L’occupazione di Sant’Ignazio di Loyola è solo l’ultima stazione di un calvario. Quella di sabato in piazza Borotti (zona Feltre) non è la prima chiesa che subisce un assalto del genere, più o meno pacifico, più o meno civile, da parte di decine di occupanti indesiderati: rom, immigrati, rifugiati, clandestini. Gli episodi ormai non si contano più. Vittime i parroci, le suore di clausura, i cappuccini. Hanno visto spesso sconvolti in questi anni le funzioni religiose, le loro attività, le loro abitazioni. Ma nessuno si disturba a chiedere scusa. Nel ’96 la chiesa di San Bernardino alle Ossa fu occupata da 60 immigrati. Nel 2001 è toccato al Santissimo Crocifisso, nei pressi del Cimitero Maggiore, occupato da 70 rom provenienti da via Barzaghi. Nel 2006 non è stato risparmiato neanche un convento di clausura: le benedettine di via Kramer hanno visto violato il loro portone da un’ottantina di rifugiati etiopi ed eritrei. A gennaio molti hanno vissuto come una profanazione la preghiera di centinaia di musulmani prostrati verso La Mecca sul sagrato del Duomo. E le moschee a malincuore dovettero fare un passo verso la chiesa.

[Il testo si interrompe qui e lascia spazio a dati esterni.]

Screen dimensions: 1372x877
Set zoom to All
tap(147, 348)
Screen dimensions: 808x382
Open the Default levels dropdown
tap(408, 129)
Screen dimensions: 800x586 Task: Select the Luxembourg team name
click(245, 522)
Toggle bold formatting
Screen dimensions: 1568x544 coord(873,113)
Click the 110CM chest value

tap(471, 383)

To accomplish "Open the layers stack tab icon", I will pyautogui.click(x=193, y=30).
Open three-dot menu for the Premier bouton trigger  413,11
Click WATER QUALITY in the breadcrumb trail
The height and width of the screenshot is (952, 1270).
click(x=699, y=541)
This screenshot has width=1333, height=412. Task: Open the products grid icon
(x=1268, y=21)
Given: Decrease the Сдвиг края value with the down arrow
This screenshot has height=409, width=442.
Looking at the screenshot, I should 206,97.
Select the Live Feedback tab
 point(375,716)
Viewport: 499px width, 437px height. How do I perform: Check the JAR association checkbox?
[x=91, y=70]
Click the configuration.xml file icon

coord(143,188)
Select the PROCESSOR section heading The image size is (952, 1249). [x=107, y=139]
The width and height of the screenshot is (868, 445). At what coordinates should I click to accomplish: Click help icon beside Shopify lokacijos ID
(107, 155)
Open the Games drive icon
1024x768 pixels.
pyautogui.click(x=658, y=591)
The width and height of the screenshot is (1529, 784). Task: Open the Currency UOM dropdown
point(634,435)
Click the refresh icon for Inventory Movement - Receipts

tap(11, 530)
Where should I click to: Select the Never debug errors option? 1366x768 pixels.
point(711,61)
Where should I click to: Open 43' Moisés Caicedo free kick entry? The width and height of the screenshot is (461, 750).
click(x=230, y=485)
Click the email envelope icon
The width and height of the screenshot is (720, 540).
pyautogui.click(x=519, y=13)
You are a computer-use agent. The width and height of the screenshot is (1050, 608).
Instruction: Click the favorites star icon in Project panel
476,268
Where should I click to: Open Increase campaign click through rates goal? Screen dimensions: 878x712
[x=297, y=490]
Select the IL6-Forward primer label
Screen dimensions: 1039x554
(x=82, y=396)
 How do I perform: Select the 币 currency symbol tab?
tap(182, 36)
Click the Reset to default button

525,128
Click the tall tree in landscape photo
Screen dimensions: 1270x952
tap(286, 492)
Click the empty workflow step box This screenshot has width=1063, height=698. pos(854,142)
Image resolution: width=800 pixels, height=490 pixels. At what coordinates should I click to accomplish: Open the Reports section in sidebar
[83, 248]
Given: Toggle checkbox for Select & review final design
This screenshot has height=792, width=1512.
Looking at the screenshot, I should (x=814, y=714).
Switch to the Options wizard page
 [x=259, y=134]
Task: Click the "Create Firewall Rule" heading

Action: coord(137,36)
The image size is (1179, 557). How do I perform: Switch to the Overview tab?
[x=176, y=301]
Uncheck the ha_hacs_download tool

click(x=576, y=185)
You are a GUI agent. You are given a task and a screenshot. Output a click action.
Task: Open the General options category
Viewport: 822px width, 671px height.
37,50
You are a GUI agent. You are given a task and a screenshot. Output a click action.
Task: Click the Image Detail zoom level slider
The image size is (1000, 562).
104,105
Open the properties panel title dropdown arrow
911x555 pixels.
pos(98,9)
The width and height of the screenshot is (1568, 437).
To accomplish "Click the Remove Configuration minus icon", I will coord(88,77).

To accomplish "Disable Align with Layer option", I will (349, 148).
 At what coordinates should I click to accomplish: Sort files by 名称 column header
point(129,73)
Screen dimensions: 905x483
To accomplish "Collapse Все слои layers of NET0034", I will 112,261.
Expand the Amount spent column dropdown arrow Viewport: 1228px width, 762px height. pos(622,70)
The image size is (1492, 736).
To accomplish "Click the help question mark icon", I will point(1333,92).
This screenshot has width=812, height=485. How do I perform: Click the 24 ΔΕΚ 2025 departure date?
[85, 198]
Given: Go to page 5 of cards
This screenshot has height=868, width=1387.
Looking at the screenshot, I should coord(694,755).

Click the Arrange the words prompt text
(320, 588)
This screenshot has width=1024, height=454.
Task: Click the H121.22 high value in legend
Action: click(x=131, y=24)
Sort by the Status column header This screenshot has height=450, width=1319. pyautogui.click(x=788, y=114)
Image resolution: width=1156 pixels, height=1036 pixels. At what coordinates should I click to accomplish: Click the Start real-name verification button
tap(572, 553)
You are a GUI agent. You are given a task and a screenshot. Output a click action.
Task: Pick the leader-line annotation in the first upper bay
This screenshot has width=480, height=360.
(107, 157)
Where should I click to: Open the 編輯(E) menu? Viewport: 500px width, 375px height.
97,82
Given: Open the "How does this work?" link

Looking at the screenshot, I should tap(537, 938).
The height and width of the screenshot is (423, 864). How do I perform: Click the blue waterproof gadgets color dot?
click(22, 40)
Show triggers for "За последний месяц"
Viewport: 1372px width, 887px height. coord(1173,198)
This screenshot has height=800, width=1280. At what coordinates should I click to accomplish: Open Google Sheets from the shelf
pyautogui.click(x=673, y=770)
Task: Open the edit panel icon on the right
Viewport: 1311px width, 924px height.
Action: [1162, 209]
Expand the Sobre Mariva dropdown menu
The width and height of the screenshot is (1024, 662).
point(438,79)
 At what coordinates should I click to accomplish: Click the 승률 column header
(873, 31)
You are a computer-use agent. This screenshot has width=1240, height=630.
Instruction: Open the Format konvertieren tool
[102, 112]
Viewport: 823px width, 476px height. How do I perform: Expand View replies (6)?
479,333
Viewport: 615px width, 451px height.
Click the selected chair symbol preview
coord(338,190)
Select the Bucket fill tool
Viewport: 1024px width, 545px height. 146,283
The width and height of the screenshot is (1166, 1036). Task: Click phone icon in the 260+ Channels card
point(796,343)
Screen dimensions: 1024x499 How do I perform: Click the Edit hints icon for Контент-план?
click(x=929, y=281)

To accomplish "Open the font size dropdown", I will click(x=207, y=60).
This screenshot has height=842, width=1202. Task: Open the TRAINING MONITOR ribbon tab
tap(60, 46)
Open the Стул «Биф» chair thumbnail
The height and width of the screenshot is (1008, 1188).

Dunque gli ottanta rom romeni e di religione ortodossa nella chiesa di Sant’Ignazio, non sono che l’ultimo episodio di una catena. E spesso dietro a ciascun anello si scorge la «manina» della politica, del volontariato e degli immancabili centri sociali. Una mano di sinistra, ma anche di quell’area cattolica che a volte milita più a sinistra della sinistra. E nessuno che si senta in dovere di scusarsi con sacerdoti, frati e suore. Anzi semmai c’è chi pretende di spiegare quale sarebbe la loro «vera missione».
«Non c’è niente di cui chiedere scusa - dice oggi per esempio Dijana Pavlovic, che è vicepresidente della Federazione Rom e Sinti Insieme - non c’è un posto migliore di una chiesa per ospitare dei disperati. La chiesa è una casa di tutti, fa parte della natura di quel luogo». Anche in questo caso - aggiunge la Pavlovic, già candidata per Sinistra e Libertà - il problema sta a monte, sta in questi sgomberi senza alternative, se non per i bambini piccoli, e con le famiglie divise». Intanto a «monte», in Comune, ricordano che la direttiva europea 38 nel 2004, recepita da un decreto del 2007 stabilisce che i comunitari che non si registrano, che non hanno mezzi di sostentamento sufficienti, lavoro e assistenza sanitaria dopo tre mesi di soggiorno devono essere allontanati. Ragione per cui - spiega il vicesindaco De Corato - «gli sgomberi andranno avanti fino ad azzerare tutte le baraccopoli della città».
L’assessore al Sociale Mariolina Moioli, dopo i fatti di Sant’Ignazio, accusa «chi strumentalizza la situazione dei nomadi» per altri fini, e si scaglia contro quelli che «si vedono solo quando si tratta di fare chiacchiere».